TASK TO COMPLETE: How many lines in the records below contain the string "agent"? Answer with the number alone.

GIVEN DATA:
=== Section Start ===

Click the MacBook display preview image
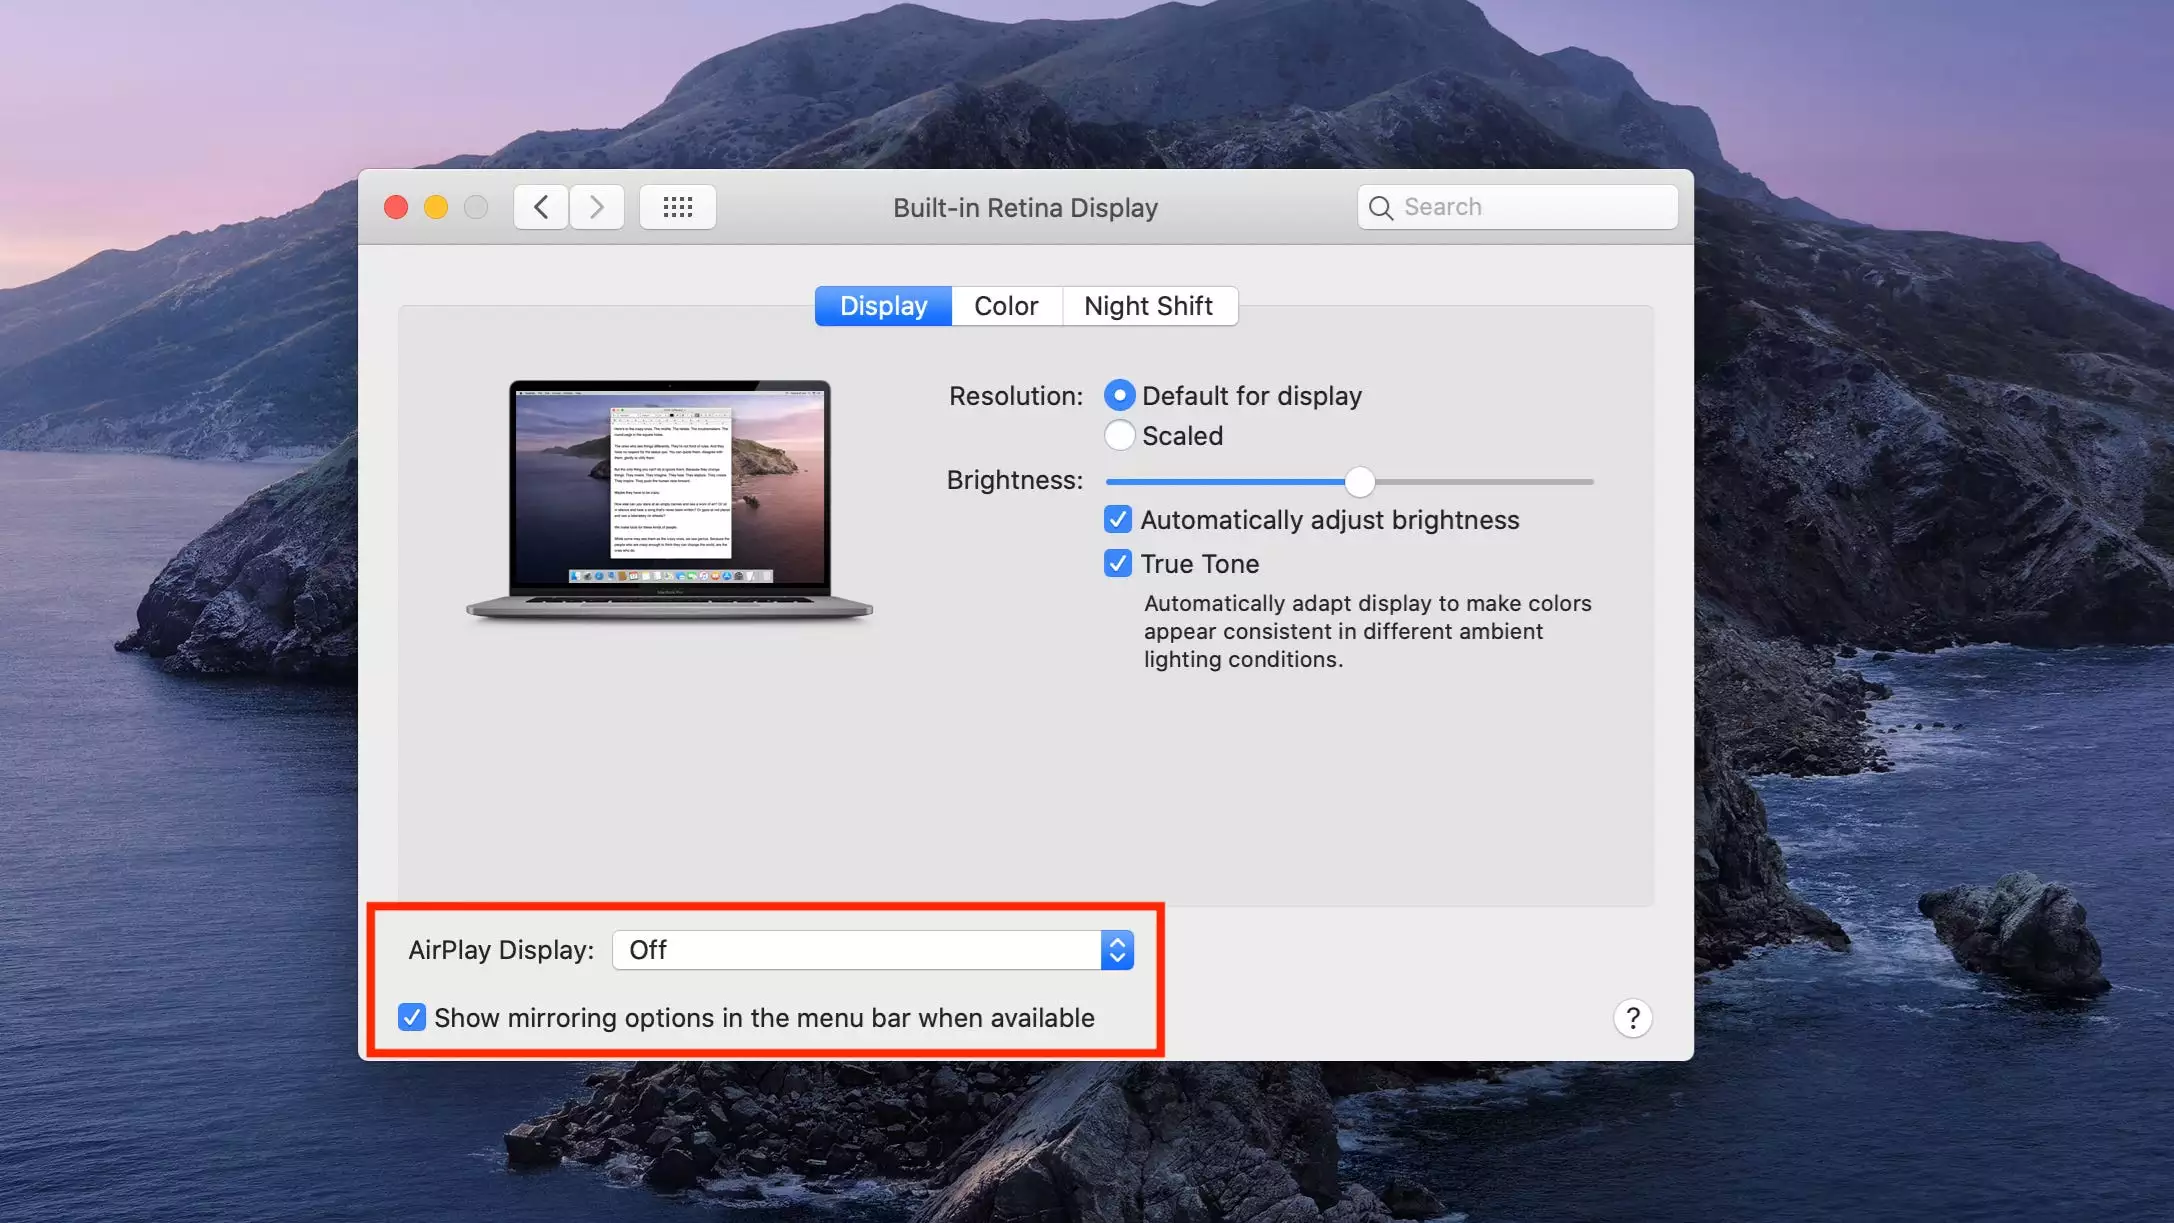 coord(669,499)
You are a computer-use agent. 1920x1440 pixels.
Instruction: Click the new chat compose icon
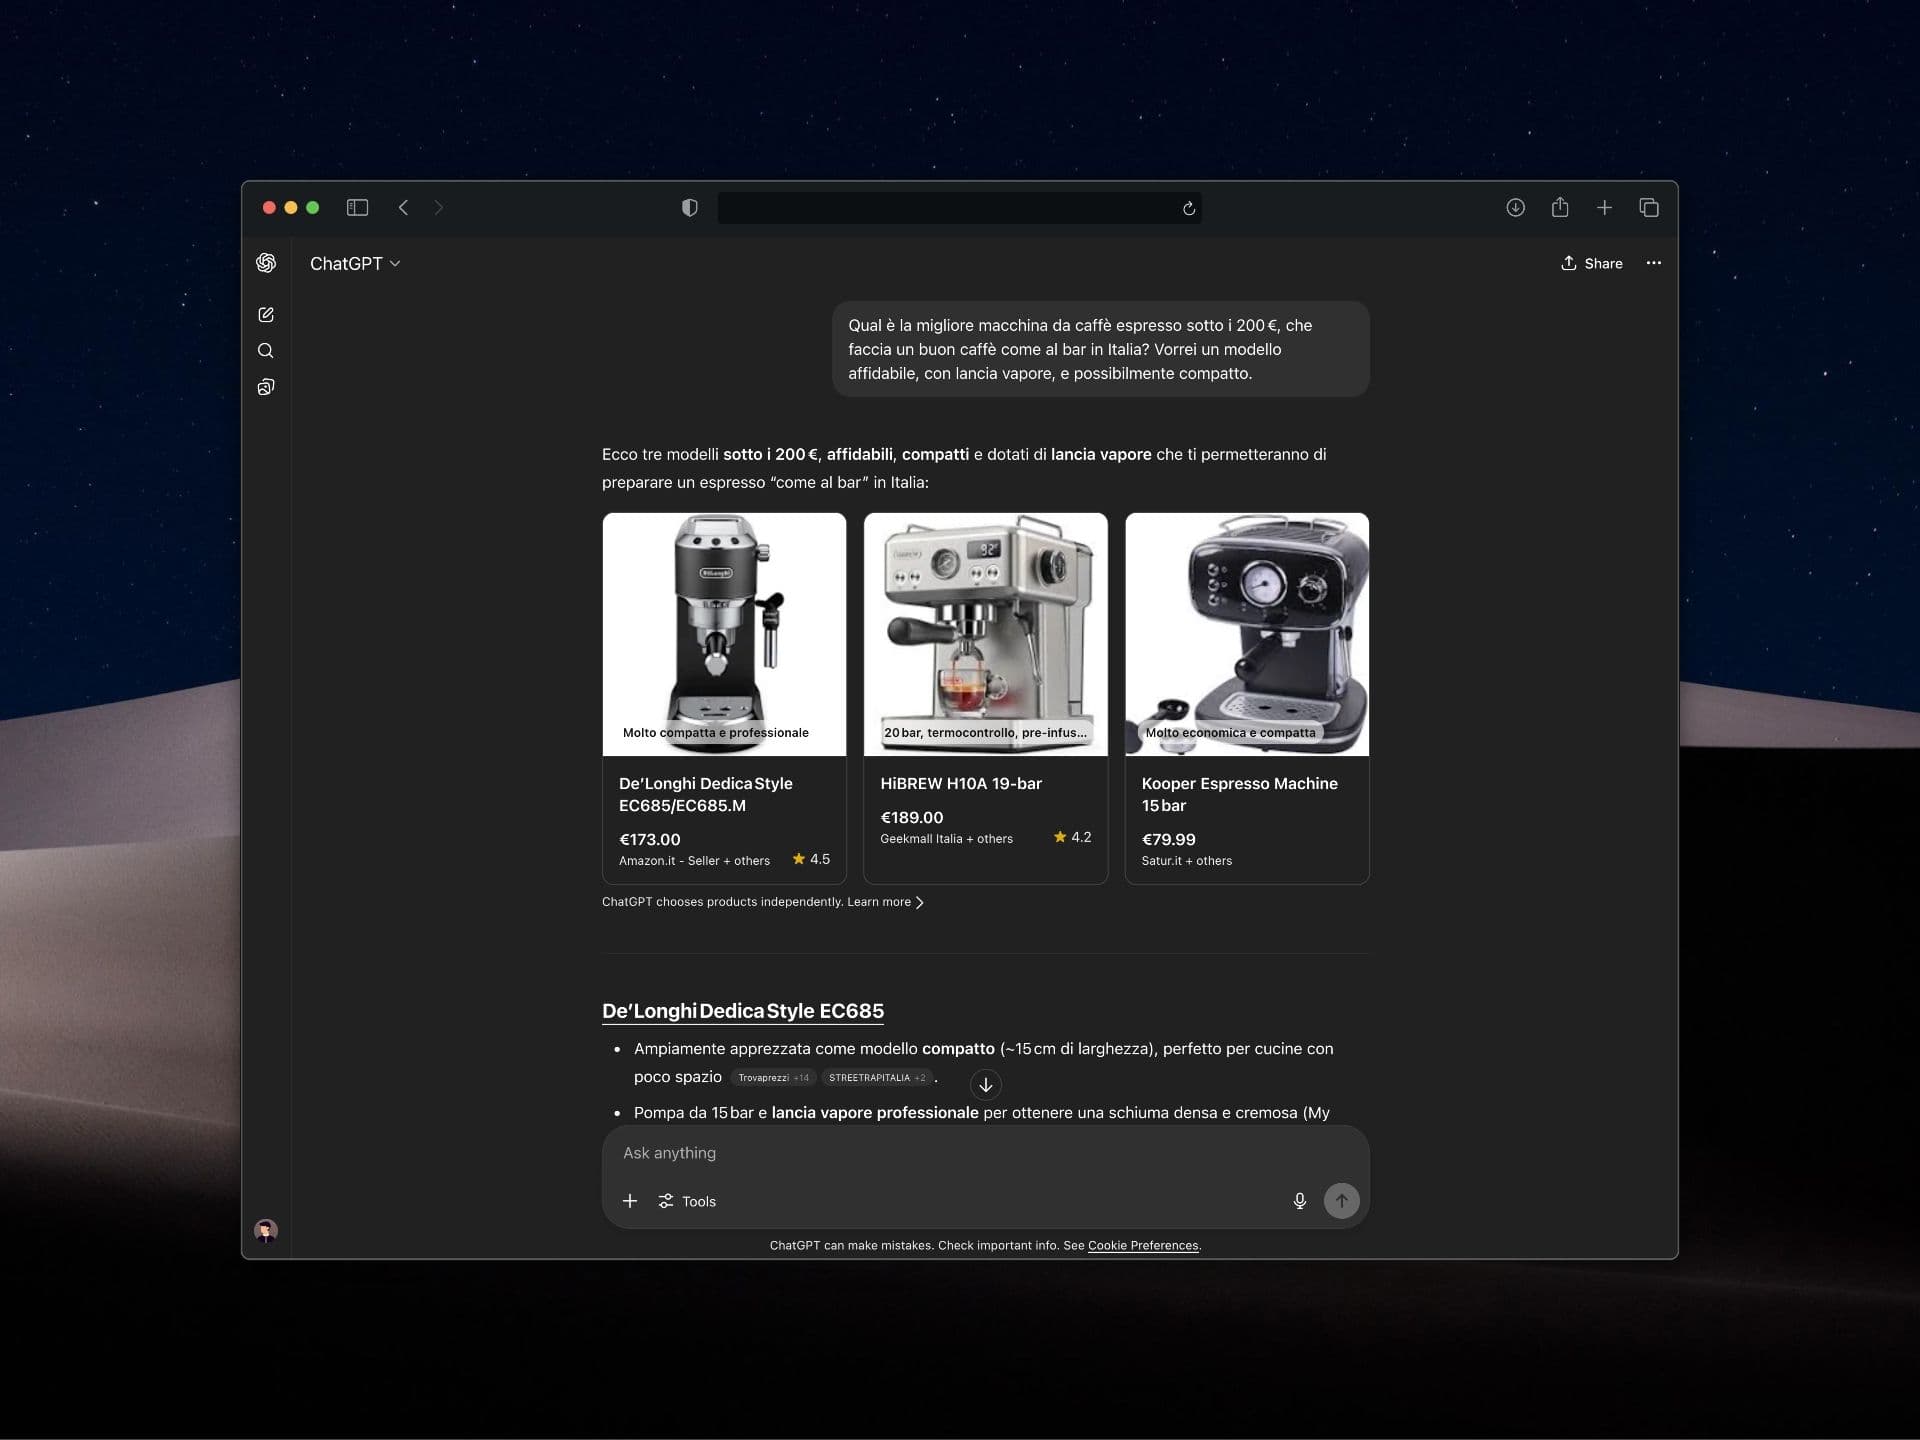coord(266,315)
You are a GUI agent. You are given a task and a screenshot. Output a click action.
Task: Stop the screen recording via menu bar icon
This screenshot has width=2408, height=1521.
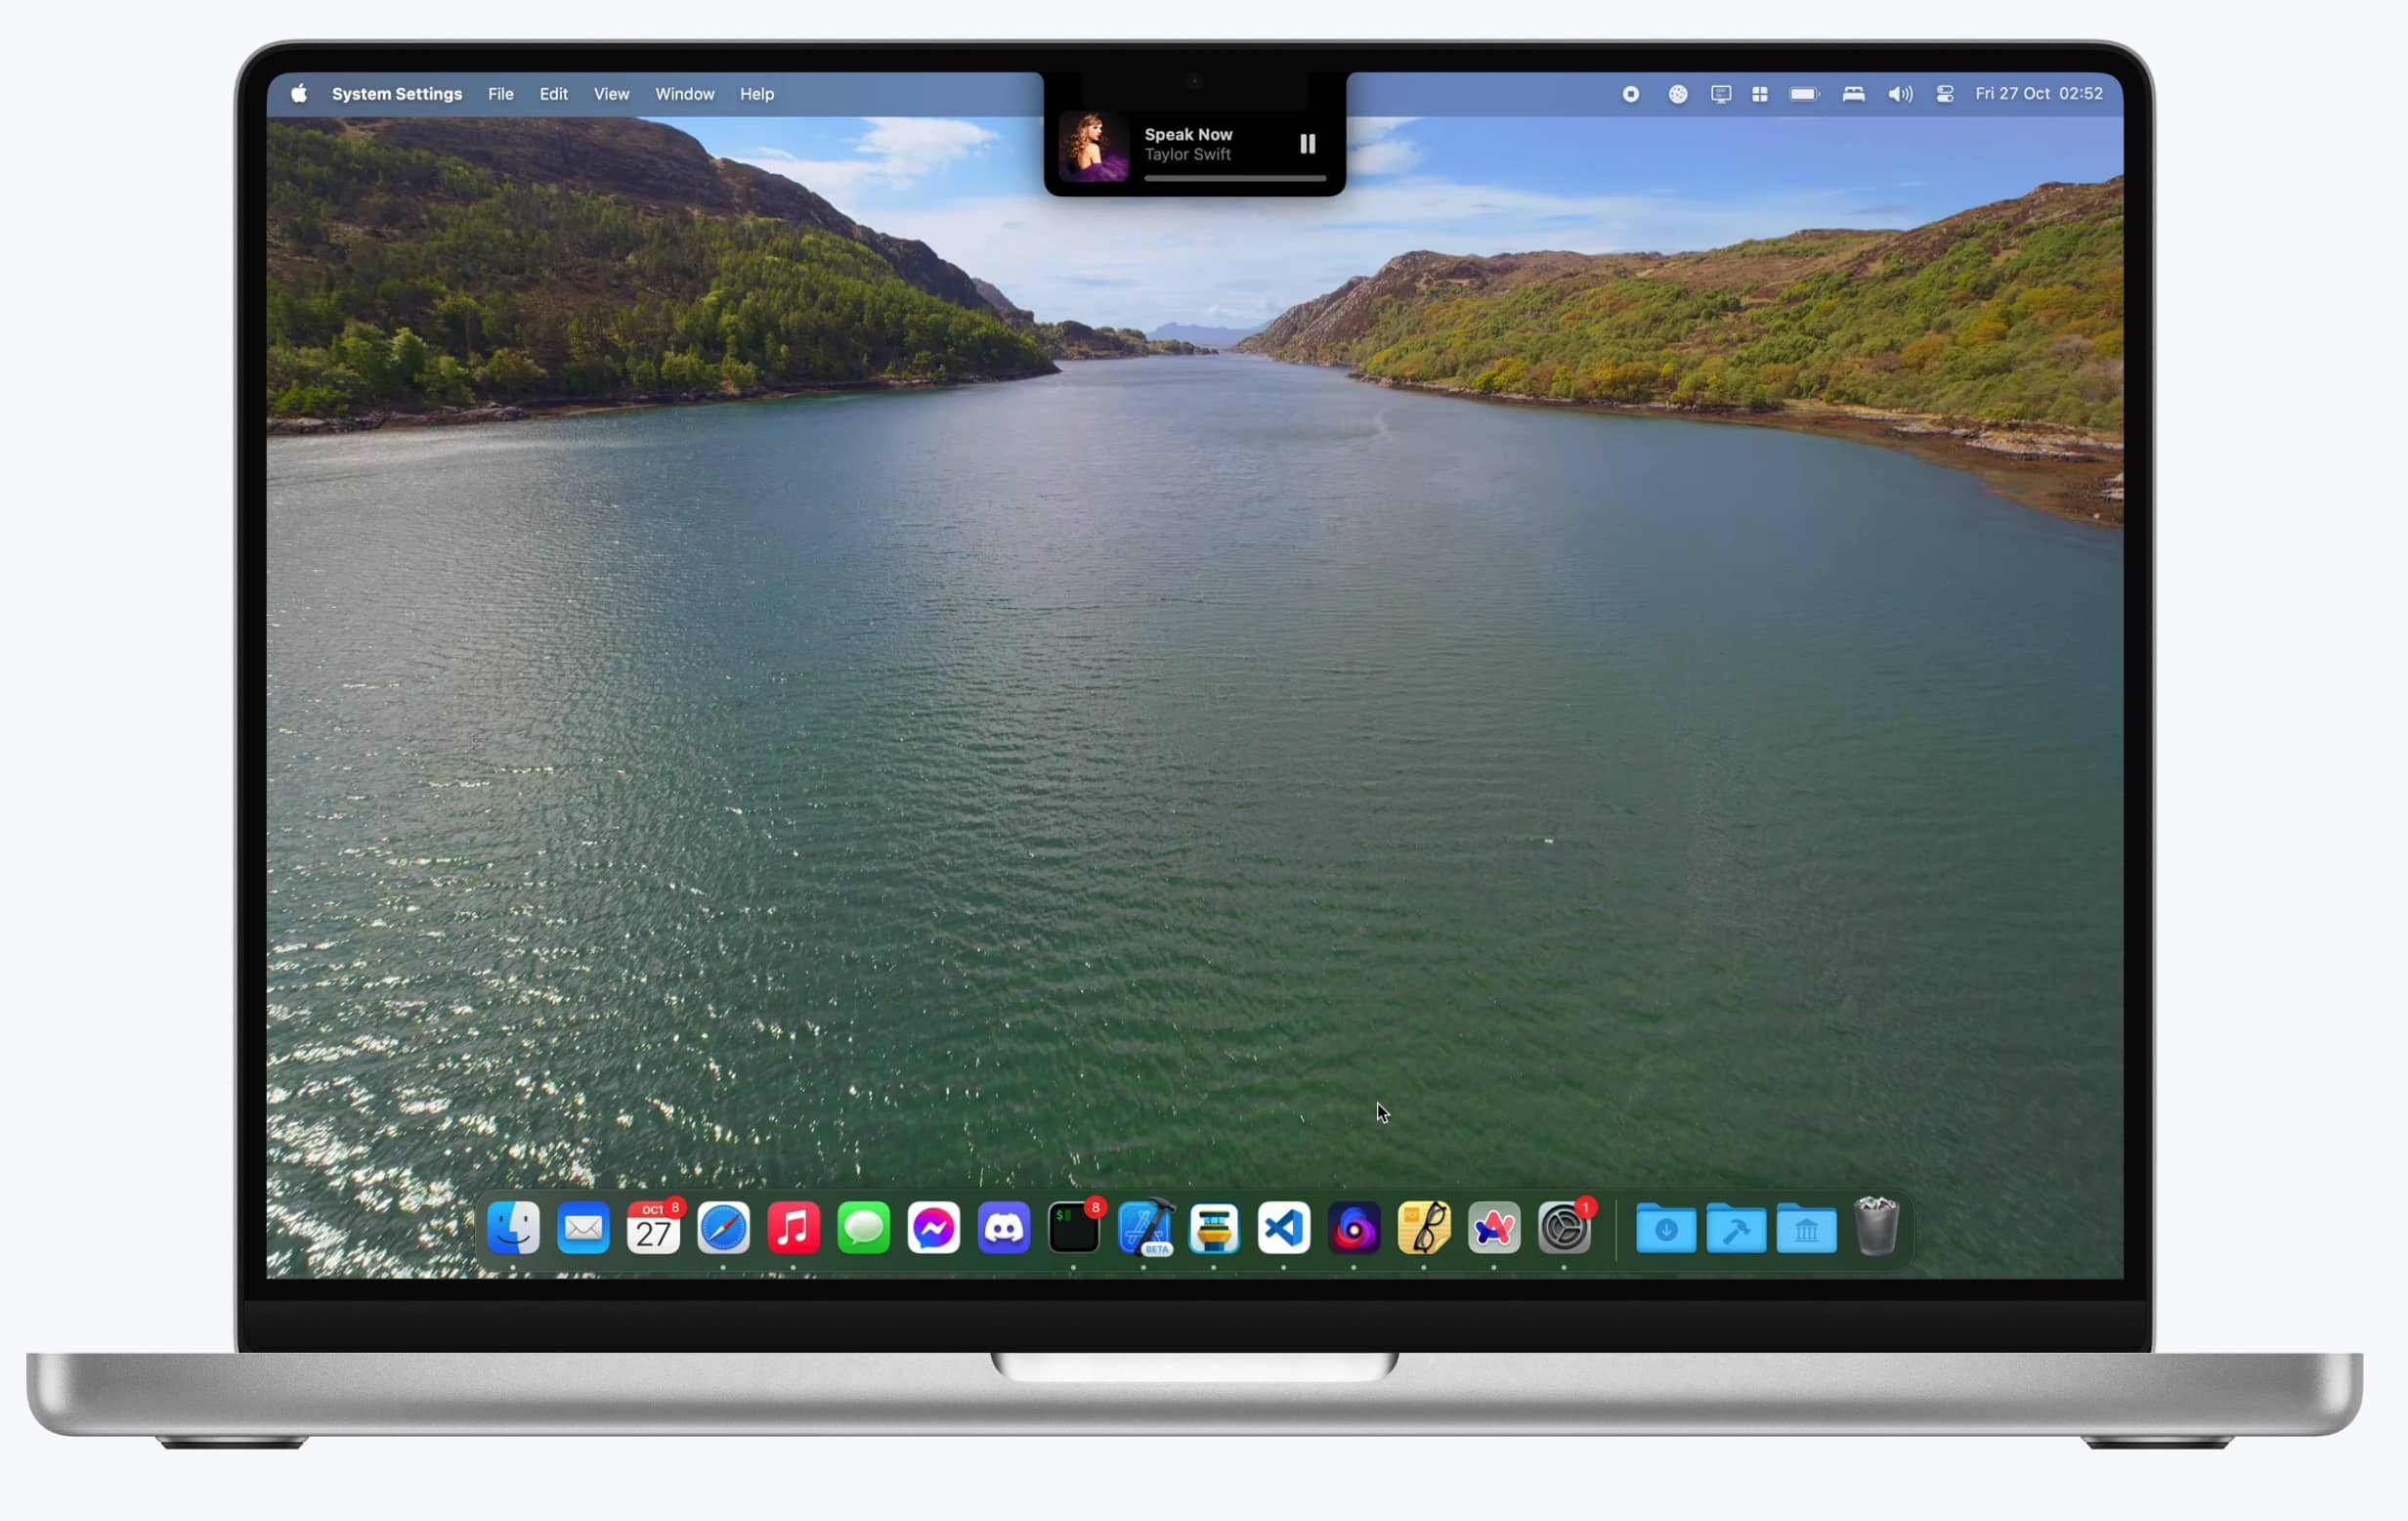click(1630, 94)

=== Section End ===

SOLUTION TO THE PROBLEM: 2